China never demanded the firing of NBA executive Daryl Morey, the foreign ministry has announced.

“The Chinese government has never raised these kinds of demands,” ministry spokesperson Gen Shuang told reporters in Beijing on Friday.

The foreign ministry’s statement follows NBA Commissioner Adam Silver’s claim Thursday night that the league was “being asked to fire [Morey] by the Chinese government, by the parties we dealt with, government and business.”

“We said there’s no chance that’s happening. There’s no chance we’ll even discipline him,” Silver said.

Morey sparked criticism from Chinese NBA fans in early October after tweeting, and then deleting, an image captioned “Fight for Freedom. Stand with Hong Kong.” Chinese authorities, companies and fans saw the tweet as a case of interference in the country’s internal affairs, with the Rockets and the NBA subsequently losing local sponsors, and Chinese broadcasters deciding not to air a two-game exhibition tour by a pair of NBA teams.

In his comments Thursday, Silver said he wasn’t quite certain where the league will “go from here,” adding that “the financial consequences have been and may continue to be fairly dramatic.” Silver expressed regret for “upsetting” its “hundreds of millions” of fans in China, but argued that Morey’s tweet was an expression of free speech, which he said was one of the NBA’s “American values.”

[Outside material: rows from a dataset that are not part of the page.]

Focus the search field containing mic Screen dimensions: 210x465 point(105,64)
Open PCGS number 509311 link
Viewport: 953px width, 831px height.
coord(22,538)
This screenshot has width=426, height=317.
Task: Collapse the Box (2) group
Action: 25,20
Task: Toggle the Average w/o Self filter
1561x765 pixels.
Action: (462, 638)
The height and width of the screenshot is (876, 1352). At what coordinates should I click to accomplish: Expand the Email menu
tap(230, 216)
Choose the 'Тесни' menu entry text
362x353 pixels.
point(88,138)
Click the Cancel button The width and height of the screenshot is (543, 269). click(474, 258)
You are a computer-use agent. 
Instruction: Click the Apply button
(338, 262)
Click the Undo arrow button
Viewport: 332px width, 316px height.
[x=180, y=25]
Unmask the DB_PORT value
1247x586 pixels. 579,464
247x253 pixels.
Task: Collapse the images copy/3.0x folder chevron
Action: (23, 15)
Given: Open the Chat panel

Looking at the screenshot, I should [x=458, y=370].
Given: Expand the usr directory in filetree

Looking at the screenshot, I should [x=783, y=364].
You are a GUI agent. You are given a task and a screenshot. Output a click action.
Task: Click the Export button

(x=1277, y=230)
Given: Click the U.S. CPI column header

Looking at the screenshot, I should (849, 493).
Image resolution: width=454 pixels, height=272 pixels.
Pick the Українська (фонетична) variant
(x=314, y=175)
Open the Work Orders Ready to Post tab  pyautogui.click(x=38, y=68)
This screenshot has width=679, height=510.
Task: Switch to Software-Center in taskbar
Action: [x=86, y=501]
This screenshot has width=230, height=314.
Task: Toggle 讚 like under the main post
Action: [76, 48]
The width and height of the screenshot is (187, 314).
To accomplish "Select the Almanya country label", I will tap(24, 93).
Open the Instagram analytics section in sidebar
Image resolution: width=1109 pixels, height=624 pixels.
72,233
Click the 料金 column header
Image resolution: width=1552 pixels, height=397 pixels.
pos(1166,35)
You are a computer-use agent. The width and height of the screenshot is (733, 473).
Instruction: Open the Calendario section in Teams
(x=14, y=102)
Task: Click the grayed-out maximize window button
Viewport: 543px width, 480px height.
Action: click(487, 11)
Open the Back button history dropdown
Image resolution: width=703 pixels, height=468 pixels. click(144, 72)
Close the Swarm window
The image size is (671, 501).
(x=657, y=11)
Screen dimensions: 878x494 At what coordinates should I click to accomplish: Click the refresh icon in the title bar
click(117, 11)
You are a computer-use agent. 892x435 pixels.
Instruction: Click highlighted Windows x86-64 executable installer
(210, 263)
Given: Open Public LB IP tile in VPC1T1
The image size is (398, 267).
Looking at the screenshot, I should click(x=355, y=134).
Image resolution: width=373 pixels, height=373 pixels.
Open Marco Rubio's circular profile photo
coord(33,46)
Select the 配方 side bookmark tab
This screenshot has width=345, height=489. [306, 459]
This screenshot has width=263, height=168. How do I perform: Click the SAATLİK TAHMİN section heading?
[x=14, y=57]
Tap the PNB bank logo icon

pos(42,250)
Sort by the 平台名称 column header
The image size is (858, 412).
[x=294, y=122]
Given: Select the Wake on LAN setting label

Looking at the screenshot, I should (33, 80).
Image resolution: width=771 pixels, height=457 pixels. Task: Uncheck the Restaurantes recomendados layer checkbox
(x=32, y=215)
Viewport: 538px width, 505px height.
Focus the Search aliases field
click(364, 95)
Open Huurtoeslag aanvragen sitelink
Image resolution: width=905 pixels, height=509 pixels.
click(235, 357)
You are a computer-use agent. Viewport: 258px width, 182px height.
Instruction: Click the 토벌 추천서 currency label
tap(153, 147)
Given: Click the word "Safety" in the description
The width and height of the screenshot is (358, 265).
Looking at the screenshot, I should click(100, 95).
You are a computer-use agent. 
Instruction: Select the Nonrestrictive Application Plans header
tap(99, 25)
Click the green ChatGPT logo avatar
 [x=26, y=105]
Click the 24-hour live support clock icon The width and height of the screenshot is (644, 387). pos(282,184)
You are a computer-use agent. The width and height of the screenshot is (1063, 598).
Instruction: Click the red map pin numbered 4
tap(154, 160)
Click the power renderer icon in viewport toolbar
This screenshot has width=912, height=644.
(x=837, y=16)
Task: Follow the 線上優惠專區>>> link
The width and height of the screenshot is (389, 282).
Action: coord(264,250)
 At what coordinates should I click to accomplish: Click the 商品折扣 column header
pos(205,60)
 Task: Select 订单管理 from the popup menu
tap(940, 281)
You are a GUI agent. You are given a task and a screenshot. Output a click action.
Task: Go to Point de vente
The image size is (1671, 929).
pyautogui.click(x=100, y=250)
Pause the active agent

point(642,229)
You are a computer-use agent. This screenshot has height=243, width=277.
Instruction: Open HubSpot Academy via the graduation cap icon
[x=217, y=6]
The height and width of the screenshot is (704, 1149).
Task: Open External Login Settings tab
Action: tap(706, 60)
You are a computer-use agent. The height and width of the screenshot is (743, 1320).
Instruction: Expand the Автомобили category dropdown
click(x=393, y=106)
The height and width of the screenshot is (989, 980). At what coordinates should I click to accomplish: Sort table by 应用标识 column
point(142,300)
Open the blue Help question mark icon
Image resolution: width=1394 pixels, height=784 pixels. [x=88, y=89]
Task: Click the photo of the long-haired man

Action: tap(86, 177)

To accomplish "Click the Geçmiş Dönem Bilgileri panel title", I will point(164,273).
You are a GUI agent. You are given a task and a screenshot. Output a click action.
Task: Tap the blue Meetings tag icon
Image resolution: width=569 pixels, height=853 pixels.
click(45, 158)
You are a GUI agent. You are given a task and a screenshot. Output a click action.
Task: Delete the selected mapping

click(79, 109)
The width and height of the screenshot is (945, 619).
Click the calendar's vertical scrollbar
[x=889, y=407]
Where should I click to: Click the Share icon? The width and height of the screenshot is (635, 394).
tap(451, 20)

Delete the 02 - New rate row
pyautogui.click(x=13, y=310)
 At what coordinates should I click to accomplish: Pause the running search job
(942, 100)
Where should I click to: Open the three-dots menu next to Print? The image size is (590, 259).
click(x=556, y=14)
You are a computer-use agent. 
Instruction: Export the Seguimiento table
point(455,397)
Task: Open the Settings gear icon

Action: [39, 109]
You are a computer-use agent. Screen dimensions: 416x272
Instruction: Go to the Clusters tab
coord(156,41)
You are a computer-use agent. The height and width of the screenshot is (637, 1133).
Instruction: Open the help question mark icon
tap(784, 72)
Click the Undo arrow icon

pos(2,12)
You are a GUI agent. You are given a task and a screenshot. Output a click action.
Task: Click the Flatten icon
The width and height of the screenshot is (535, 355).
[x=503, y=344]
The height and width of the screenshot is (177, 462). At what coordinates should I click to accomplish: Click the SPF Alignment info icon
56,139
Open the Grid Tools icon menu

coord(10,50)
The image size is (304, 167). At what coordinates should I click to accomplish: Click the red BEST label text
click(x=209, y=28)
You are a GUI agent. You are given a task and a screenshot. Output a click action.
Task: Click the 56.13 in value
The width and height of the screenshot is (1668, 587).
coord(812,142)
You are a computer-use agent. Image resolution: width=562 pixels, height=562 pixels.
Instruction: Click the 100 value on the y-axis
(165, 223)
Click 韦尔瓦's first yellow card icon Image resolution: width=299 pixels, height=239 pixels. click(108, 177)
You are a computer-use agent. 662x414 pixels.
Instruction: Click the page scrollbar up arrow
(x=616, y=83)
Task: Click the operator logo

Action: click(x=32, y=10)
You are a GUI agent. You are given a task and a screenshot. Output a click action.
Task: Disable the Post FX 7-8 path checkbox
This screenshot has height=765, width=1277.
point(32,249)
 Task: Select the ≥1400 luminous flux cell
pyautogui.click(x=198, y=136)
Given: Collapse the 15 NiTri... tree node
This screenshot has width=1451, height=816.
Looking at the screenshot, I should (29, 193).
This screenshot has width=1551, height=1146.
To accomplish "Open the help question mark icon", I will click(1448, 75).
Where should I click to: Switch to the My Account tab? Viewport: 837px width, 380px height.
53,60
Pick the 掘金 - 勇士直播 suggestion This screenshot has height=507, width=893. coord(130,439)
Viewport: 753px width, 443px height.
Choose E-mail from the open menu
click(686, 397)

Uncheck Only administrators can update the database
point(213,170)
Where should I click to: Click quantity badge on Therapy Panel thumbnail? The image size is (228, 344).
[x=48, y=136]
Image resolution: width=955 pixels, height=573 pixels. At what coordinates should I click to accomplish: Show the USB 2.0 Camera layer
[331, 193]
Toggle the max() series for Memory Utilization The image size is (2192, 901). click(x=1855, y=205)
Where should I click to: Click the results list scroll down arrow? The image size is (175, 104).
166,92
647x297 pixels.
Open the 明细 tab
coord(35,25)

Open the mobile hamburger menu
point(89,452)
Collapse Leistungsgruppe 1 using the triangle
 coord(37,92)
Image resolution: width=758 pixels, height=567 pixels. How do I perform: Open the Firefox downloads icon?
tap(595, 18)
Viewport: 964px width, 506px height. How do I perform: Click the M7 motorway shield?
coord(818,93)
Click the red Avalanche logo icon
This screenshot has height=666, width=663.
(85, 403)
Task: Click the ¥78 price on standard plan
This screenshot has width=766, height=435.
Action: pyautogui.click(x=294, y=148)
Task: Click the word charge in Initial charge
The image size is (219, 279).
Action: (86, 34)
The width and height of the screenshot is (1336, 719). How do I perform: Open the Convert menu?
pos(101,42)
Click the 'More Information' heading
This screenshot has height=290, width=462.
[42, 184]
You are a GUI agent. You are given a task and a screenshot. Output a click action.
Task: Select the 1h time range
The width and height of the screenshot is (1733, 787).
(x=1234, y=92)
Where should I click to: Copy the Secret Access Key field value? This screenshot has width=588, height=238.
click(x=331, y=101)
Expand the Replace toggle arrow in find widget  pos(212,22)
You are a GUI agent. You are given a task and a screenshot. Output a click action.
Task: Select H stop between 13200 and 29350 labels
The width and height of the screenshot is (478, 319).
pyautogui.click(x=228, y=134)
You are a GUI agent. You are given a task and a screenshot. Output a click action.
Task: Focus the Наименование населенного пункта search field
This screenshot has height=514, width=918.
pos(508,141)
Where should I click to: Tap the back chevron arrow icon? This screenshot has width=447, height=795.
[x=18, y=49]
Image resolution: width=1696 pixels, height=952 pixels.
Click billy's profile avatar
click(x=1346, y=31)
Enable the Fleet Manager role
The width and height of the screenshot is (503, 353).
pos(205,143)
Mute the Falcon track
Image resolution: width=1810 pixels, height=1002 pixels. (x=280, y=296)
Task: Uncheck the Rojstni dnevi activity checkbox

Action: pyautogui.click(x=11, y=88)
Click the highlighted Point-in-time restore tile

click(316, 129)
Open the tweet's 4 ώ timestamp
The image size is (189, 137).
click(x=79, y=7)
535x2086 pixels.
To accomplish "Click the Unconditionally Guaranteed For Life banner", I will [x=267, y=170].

The NBA’s growing popularity in China is said to net the franchise as much as $4 billion in annual revenues, comprising up to half of its total revenues of $8 billion in 2018.

Hong Kong has faced mass anti-government protests since early June, when the local government announced plans to adopt a bill allowing criminal suspects to be extradited to the mainland. The bill was eventually squashed, but protests have continued, with protesters now demanding amnesty for their actions during the protests, and protesting the introduction of another law which bans wearing face masks during protests and other public gatherings, which was partly prompted by China's decision to roll out AI facial recognition surveillance.

Western media coverage has presented the protests as a case of ‘pro-democracy protesters fighting China’s authoritarian government’. China has accused the West of ignoring the protesters’ anti-Chinese mainlander and anti-police violence, general vandalism and rioting, and has called for an end to interference in its internal affairs.

Hong Kong was formally transferred back to China in 1997 after 157 years of British rule, but is governed under the ‘One country, two systems’ constitutional principle formulated by Chinese leader Deng Xiaoping in the early 1980s. Under this system, Hong Kong has been allowed to retain its distinct economic, legal and administrative system.